*ACTIVITY:* Leaving the pictures aside, restate all of the data exactly.

Pixel coordinate grounding data:
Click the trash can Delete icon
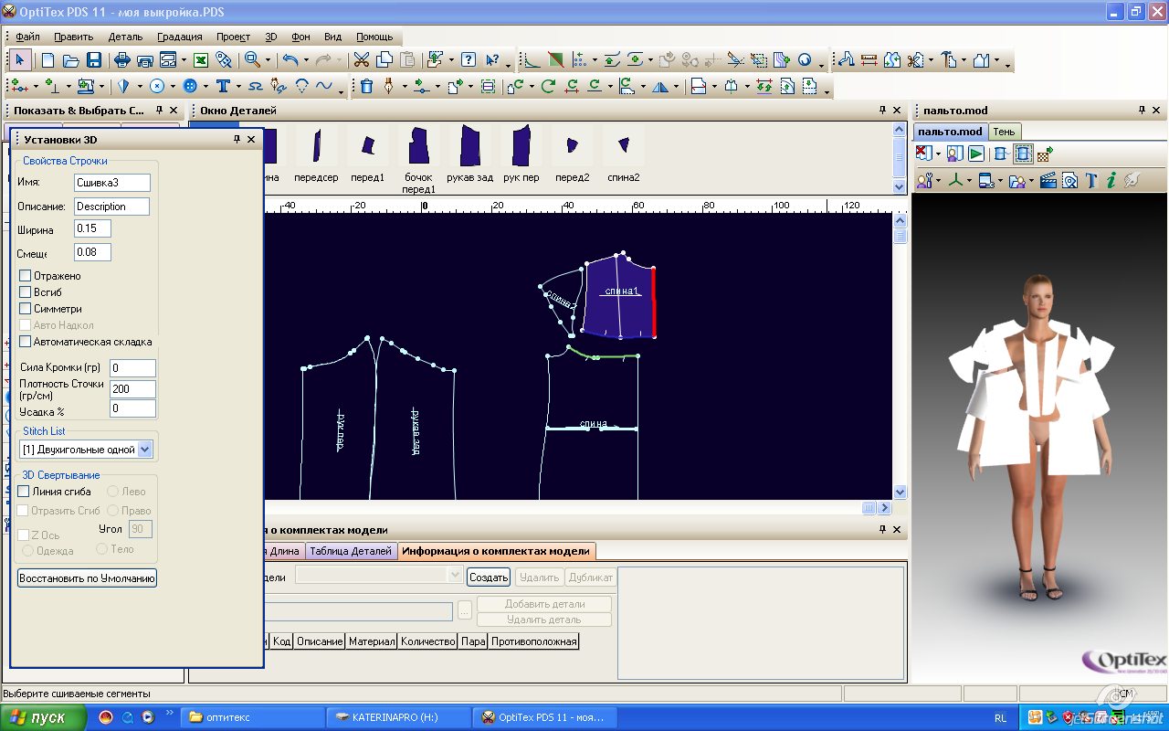 point(366,86)
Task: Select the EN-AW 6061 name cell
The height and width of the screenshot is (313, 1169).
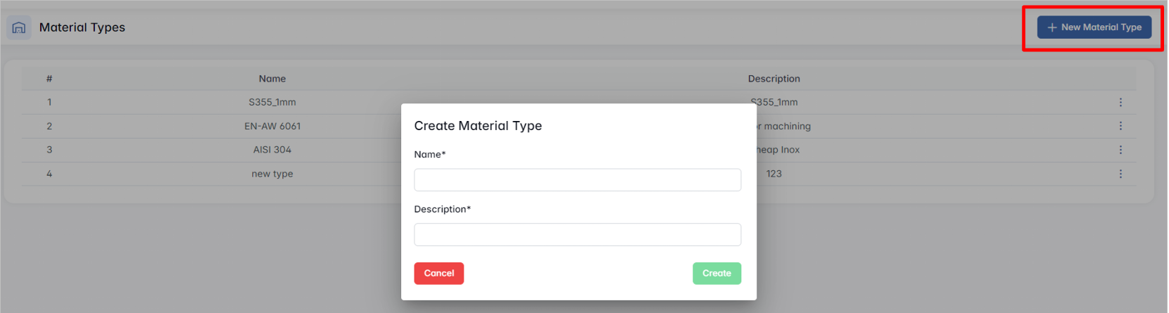Action: pyautogui.click(x=272, y=127)
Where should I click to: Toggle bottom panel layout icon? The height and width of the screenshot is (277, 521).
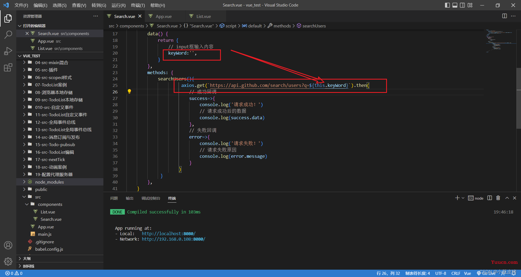click(x=455, y=5)
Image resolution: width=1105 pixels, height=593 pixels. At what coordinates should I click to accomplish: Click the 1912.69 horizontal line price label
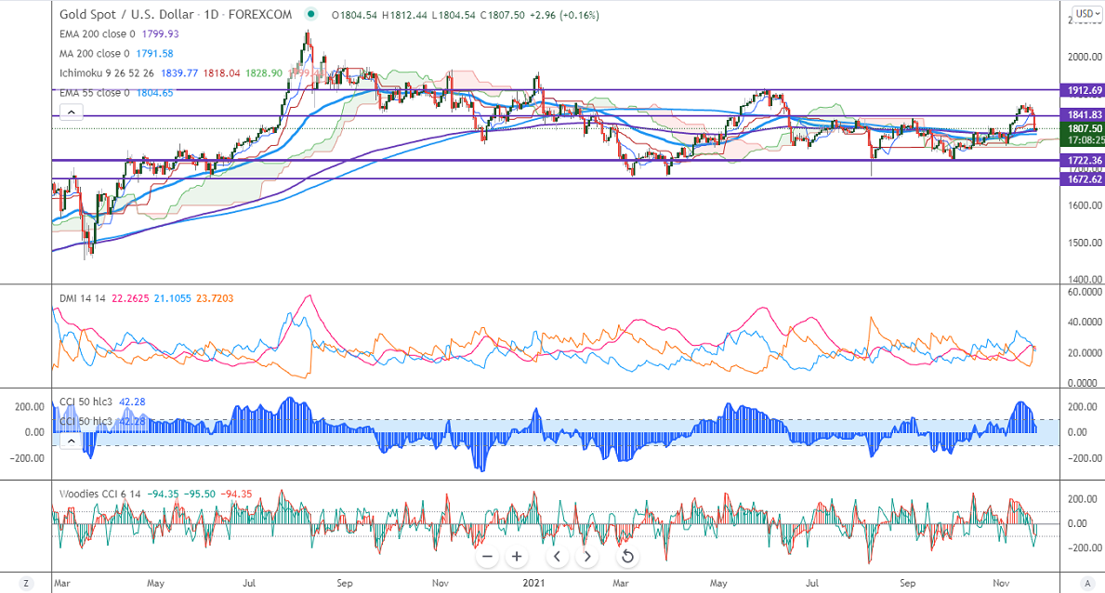[1082, 90]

*TASK OUTPUT:*
Click the trash can Delete icon
 point(366,86)
Task: Select the EN-AW 6061 name cell
The height and width of the screenshot is (313, 1169).
Action: pyautogui.click(x=272, y=127)
Where should I click to: Toggle bottom panel layout icon? The height and width of the screenshot is (277, 521).
click(x=455, y=5)
Image resolution: width=1105 pixels, height=593 pixels. At what coordinates should I click to accomplish: Click the 1912.69 horizontal line price label
[1082, 90]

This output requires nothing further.